No Rights Reserved is a museum catalogue design for a fictional Chinese contemporary appropriation art exhibition that locates at Tate Modern, London. It was made as a student project at ArtCenter College of Design.
In traditional Chinese calligraphy education, apprentices generally start from a facsimile. During the process of transposing previous works, apprentices sometimes create a better version, transcending its original form. The ancients attributed this transcendence to the “I” in the book. However, the booming development of Internet technology makes the access to artwork more convenient than ever, the difference between appropriating and copying has been blurred gradually. Taking a form of art and directly applying to the other becomes a new way of art making.
“No Rights Reserved” recreates a definition of the well-known phrase — “All Rights Reserved” as an conversation starter. The goal is not to criticize any form of art expression. It is intended to discuss: What is appropriation? What is plagiarism? Does the two have a border? If so, what is it?
In the first chapter of the book, I “copied” an exhibition catalogue as the starting point of my design. The catalogue recorded the art exhibition that took place in 105 Hudson Street, Manhattan, New York—the very first art exhibition to discuss “appropriation art.” Imagery was selected from the famous Shenzhen Dafen Oil Painting Village.
In the artist’s title page, I merged and replaced the Chinese calligraphy grid with the Western font grid system. It is intended to indicate the clash between the East and the West’s different definition for plagiarism and copyright.
In order to express the discussion of copyright, the catalogue was printed and bound in China.

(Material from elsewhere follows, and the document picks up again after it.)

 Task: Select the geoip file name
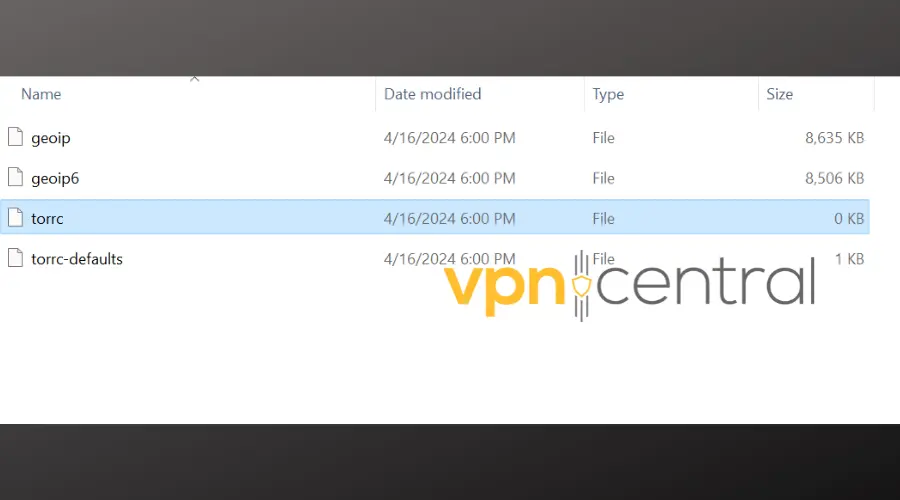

After changing the layout a little and making a “copy” version of the catalog, a limited newsprint edition was produced in the United Kingdom (via the Newspaper club website). The catalogue hence exists both as hardback book and as a newspaper version.
The simplicity of the Chinese characters in Noto Sans balances with Galapagos in a harmonious way. Combing a comparatively complex font with a font that has support for Chinese was a very interesting experience. The typographic palette is completed by Panama and LL Akkurat.